Page MenuHomeSoftware Heritage

indexer-license: Investigate timeouts
Open, NormalPublic

Description

Only 1 worker is currently running.
I expect only 1 query in the backend at a time with such setup.
That's not what's currently seen in the pg_activity -p 5434 (softwareheritage-indexer).

In the mean time, the current worker shows the following stacktrace [1].

So my take on this is that the query (using index scans as designed) works on a range too large for the query to finish.
What's not expected though is that the worker part explodes like [1] but the query in the backend (indexer-storage's db) happily continues querying.
Thus the load on somerset happily grows...
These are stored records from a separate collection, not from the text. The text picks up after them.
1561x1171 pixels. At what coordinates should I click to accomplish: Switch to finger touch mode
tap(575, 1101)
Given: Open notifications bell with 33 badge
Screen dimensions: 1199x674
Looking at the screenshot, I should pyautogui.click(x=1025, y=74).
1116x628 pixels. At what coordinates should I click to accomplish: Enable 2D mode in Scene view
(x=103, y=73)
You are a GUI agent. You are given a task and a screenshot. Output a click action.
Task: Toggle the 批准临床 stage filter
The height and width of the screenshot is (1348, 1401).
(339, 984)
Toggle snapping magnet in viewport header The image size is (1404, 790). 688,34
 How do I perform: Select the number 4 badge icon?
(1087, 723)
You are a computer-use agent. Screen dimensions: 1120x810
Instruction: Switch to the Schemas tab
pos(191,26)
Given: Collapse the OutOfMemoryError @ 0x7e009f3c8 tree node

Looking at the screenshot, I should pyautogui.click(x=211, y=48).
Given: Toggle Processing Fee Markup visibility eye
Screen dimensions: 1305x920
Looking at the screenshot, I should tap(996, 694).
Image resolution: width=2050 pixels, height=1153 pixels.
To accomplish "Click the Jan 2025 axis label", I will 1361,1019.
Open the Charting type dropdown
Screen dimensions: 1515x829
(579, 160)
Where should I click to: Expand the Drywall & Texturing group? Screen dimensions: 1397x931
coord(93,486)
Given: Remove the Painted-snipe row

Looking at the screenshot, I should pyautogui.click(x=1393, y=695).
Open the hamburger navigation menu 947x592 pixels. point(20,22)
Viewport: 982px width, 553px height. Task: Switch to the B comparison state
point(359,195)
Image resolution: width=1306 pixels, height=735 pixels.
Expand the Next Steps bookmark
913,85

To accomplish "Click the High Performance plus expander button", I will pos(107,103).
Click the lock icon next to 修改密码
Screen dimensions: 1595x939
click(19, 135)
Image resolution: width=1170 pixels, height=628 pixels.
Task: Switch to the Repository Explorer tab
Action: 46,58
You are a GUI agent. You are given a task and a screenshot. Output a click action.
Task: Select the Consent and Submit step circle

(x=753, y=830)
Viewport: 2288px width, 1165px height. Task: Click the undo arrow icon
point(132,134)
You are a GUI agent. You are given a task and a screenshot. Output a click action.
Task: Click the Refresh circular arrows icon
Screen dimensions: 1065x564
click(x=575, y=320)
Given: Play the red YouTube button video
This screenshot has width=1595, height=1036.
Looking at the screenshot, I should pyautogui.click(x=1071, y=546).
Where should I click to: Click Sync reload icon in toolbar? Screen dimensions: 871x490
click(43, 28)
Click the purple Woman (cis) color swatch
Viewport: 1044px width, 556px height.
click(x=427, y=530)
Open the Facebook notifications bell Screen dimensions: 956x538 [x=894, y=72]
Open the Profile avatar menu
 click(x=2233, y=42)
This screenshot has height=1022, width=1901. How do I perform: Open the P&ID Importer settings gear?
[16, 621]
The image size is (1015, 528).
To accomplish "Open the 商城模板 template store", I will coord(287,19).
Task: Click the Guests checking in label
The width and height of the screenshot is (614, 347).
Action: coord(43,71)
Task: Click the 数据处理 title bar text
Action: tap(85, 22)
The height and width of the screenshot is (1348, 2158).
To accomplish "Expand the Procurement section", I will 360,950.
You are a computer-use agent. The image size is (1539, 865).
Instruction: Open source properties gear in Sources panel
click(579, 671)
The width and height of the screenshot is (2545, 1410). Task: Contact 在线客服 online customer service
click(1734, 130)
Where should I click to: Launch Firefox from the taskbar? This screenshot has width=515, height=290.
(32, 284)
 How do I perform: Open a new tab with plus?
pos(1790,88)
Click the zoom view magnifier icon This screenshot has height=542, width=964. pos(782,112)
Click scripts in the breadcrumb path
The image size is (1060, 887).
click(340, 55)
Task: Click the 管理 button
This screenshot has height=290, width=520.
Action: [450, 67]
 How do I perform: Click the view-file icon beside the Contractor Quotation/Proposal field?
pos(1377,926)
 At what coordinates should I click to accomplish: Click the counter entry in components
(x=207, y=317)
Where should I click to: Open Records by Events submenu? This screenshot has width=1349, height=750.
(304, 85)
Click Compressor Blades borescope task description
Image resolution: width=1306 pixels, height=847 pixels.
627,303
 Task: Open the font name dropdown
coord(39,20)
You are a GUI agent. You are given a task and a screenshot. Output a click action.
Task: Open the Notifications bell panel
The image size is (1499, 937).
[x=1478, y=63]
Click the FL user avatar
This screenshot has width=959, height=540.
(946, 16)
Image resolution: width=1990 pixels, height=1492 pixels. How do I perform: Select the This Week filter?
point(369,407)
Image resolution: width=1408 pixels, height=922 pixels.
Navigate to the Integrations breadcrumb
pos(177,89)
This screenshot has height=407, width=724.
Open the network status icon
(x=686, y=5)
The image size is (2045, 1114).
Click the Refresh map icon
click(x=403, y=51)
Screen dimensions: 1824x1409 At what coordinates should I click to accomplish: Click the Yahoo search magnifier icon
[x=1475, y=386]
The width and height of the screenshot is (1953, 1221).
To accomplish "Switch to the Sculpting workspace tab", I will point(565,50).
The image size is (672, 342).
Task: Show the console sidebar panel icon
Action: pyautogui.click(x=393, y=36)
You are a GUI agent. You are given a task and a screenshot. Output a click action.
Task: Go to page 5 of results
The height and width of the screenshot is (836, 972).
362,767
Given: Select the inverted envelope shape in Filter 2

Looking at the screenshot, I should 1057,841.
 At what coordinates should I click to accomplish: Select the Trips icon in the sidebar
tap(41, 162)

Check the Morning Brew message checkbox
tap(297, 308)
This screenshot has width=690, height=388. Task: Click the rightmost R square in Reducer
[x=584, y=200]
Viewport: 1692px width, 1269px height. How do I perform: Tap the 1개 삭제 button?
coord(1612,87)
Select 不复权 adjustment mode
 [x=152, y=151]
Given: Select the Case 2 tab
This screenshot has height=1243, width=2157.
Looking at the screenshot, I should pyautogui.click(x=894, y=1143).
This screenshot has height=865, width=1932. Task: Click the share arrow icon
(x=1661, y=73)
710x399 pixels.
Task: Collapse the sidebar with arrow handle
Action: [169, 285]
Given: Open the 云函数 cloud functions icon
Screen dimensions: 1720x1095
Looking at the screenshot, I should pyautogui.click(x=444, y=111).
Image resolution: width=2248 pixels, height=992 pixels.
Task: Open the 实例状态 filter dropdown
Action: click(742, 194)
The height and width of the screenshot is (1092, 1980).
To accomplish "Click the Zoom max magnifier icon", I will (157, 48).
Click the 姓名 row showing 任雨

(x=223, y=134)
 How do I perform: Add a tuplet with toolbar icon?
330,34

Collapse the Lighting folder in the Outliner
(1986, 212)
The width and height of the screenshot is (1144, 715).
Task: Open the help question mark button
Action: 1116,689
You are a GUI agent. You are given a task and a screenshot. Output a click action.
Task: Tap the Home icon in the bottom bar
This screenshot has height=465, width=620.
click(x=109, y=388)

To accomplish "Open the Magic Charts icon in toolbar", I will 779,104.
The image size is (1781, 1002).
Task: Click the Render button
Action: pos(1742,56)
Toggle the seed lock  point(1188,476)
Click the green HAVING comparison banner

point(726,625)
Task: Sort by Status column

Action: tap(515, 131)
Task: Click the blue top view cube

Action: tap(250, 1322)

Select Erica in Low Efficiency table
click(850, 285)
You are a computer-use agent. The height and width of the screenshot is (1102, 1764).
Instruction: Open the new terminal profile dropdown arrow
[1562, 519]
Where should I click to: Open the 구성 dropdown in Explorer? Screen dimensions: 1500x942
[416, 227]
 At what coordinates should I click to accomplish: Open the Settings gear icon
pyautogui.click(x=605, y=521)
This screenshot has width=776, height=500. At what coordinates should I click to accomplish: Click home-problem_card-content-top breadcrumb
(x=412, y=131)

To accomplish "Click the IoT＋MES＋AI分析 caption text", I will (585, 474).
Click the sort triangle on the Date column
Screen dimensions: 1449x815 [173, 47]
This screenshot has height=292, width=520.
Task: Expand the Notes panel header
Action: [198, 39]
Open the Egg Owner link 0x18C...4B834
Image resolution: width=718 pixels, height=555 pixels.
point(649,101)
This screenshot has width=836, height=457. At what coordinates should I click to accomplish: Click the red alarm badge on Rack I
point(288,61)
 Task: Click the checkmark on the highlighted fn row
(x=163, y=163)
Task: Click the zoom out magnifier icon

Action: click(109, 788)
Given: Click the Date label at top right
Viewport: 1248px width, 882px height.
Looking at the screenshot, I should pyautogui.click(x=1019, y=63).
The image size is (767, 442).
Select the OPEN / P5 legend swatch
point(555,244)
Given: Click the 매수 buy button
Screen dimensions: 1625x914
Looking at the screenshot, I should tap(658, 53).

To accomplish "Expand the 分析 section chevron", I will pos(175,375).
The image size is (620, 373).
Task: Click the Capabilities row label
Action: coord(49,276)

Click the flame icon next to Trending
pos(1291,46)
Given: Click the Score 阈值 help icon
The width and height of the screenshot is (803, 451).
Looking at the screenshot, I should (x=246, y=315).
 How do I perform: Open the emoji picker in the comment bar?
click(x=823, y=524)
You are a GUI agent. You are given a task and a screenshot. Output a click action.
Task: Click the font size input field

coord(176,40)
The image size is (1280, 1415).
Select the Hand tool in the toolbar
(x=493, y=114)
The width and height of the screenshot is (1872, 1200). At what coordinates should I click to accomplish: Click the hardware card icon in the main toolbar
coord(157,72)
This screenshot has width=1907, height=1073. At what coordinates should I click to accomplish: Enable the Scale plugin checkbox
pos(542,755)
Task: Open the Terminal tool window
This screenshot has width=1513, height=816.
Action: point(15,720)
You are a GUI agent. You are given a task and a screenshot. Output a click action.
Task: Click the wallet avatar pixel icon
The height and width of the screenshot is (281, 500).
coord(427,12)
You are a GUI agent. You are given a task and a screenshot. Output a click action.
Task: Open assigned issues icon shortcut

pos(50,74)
Maybe the following plan would be acceptable:

  • adding some @timeout on the indexer-storage's storage api (as we do in the swh-storage's)
  • and rework the ranges defined in the scheduler for the fossology-license indexer (IMSMW, 100k range tasks were created, we should reduce those ranges' size, thus increasing the number of tasks)

[1]

Jun 07 06:17:53 worker08 python3[123583]: [2019-06-07 06:17:53,918: INFO/MainProcess] Received task: swh.indexer.tasks.ContentRangeFossologyLicense[452abd0b-8db8-465c-9a2d-eb84d3ed90e5]
Jun 07 07:17:57 worker08 python3[59331]: [2019-06-07 07:17:57,176: ERROR/ForkPoolWorker-3] Problem when computing metadata.
                                         Traceback (most recent call last):
                                           File "/usr/lib/python3/dist-packages/swh/indexer/indexer.py", line 516, in run
                                             n=self.config['write_batch_size']):
                                           File "/usr/lib/python3/dist-packages/swh/core/utils.py", line 48, in grouper
                                             for _data in itertools.zip_longest(*args, fillvalue=stop_value):
                                           File "/usr/lib/python3/dist-packages/swh/indexer/indexer.py", line 479, in _index_with_skipping_already_done
                                             indexed_page = self.indexed_contents_in_range(start, end)
                                           File "/usr/lib/python3/dist-packages/swh/indexer/fossology_license.py", line 172, in indexed_contents_in_range
                                             start, end, self.tool['id'])
                                           File "/usr/lib/python3/dist-packages/swh/core/api/__init__.py", line 133, in meth_
                                             return self.post(meth._endpoint_path, post_data)
                                           File "/usr/lib/python3/dist-packages/swh/core/api/__init__.py", line 198, in post
                                             return self._decode_response(response)
                                           File "/usr/lib/python3/dist-packages/swh/core/api/__init__.py", line 235, in _decode_response
                                             response.content,
                                         swh.core.api.RemoteException: Unexpected status code for API request: 504 (b'<html>\r\n<head><title>504 Gateway Time-out</title></head>\r\n<body bgcolor="white">\r\n<center><h1>504 Gateway Time-out</h1></center>\r\n<hr><center>nginx/1.10.3</center>\r\n</body>\r\n</html>\r\n')

Event Timeline

ardumont created this task.Jun 7 2019, 10:27 AM
ardumont triaged this task as Normal priority.

In the mean time, i've stopped those indexers as this impacts other (i see transactions piling-up).